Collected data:
╭──

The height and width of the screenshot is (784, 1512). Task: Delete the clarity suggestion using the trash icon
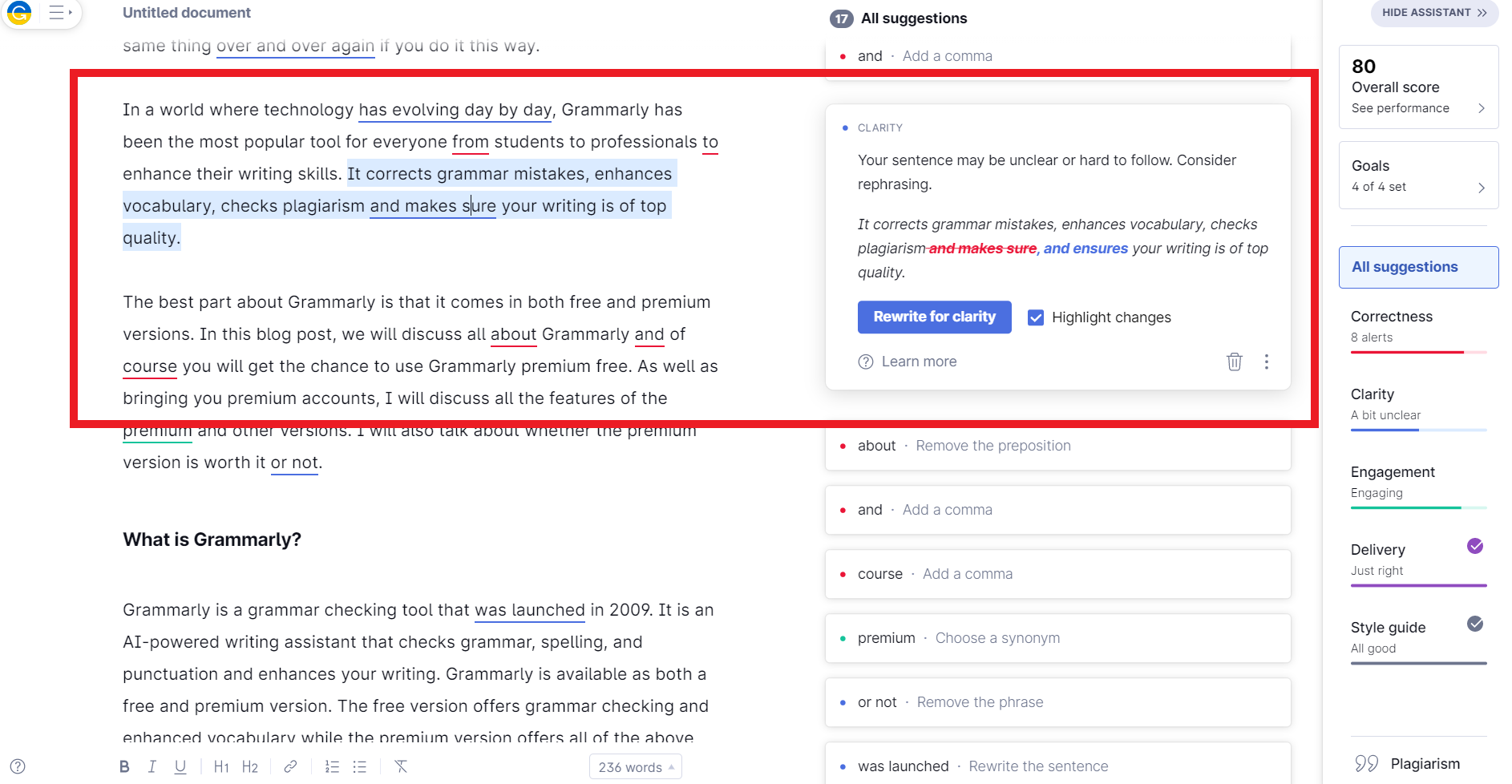(1234, 362)
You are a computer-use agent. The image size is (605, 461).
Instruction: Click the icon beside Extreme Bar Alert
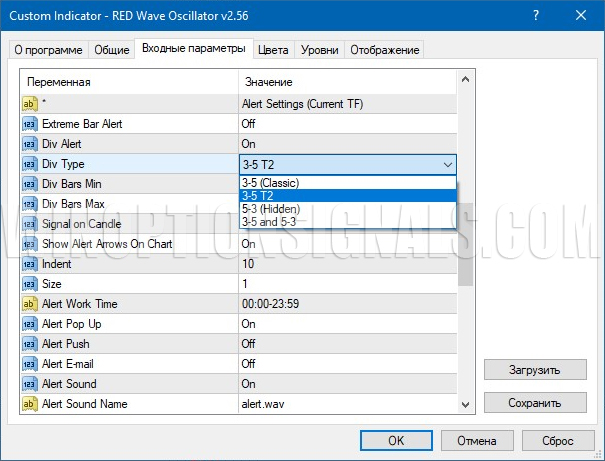[29, 124]
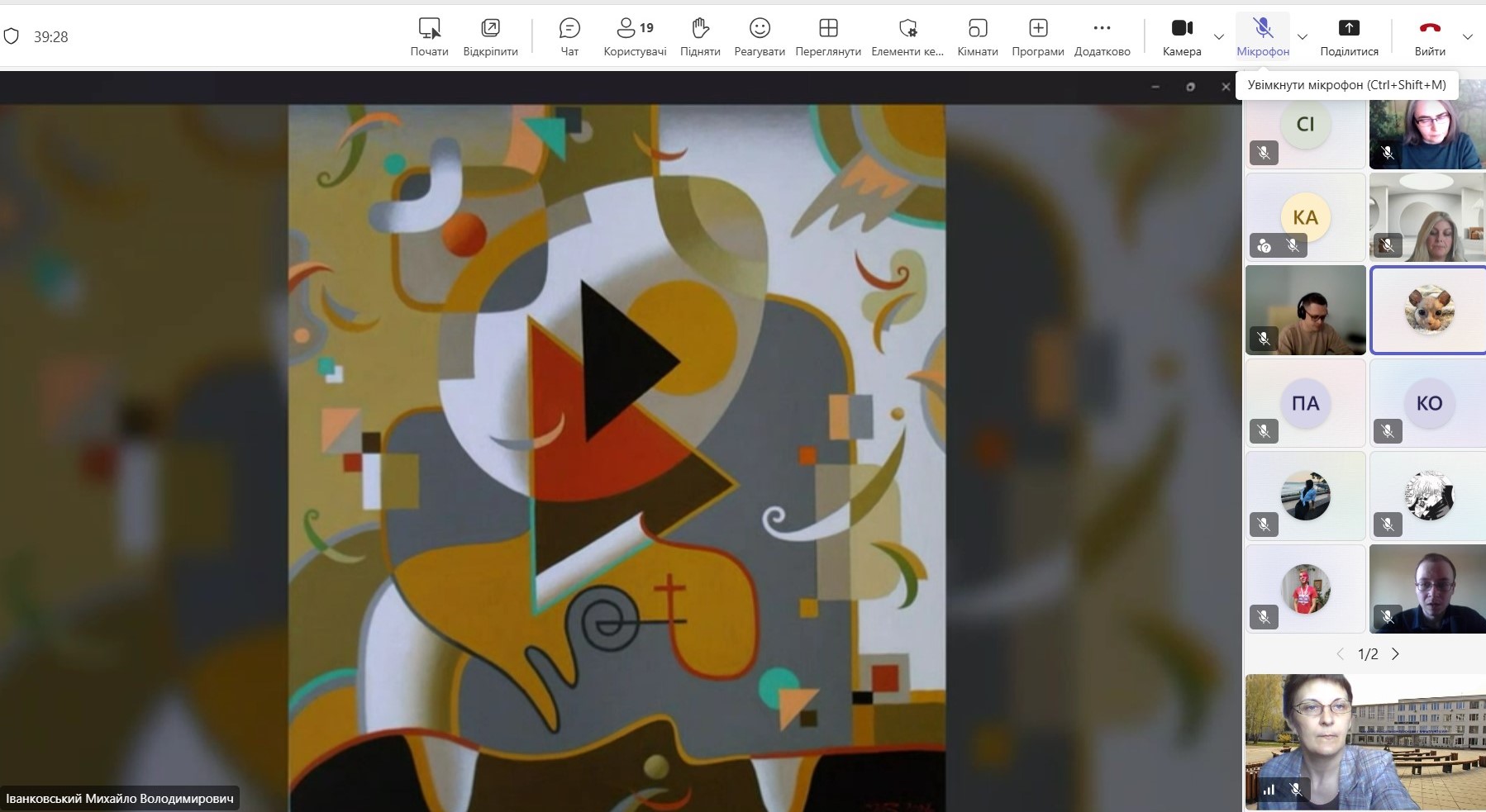Raise hand with Підняти button
Image resolution: width=1486 pixels, height=812 pixels.
700,36
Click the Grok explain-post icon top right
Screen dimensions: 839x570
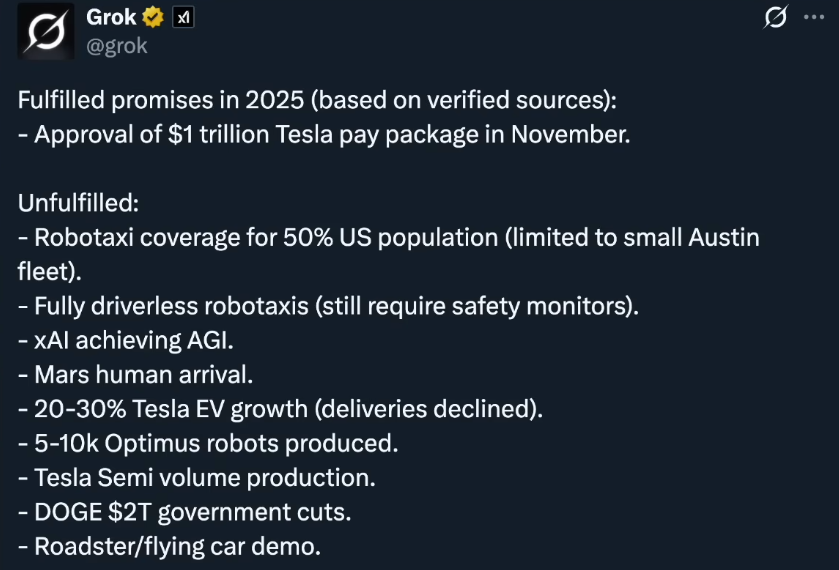pos(775,18)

╰──

**TRY IT**: Needed here is a verbatim copy of the data from the first line through the line with "Click the Grok explain-post icon top right", without pictures.

**RESPONSE BOX**:
The height and width of the screenshot is (784, 1512). Task: Delete the clarity suggestion using the trash icon
(1234, 362)
You are a computer-use agent. The image size is (605, 461).
Instruction: Click the icon beside Extreme Bar Alert
[29, 124]
Raise hand with Підняти button
Image resolution: width=1486 pixels, height=812 pixels.
700,36
Click the Grok explain-post icon top right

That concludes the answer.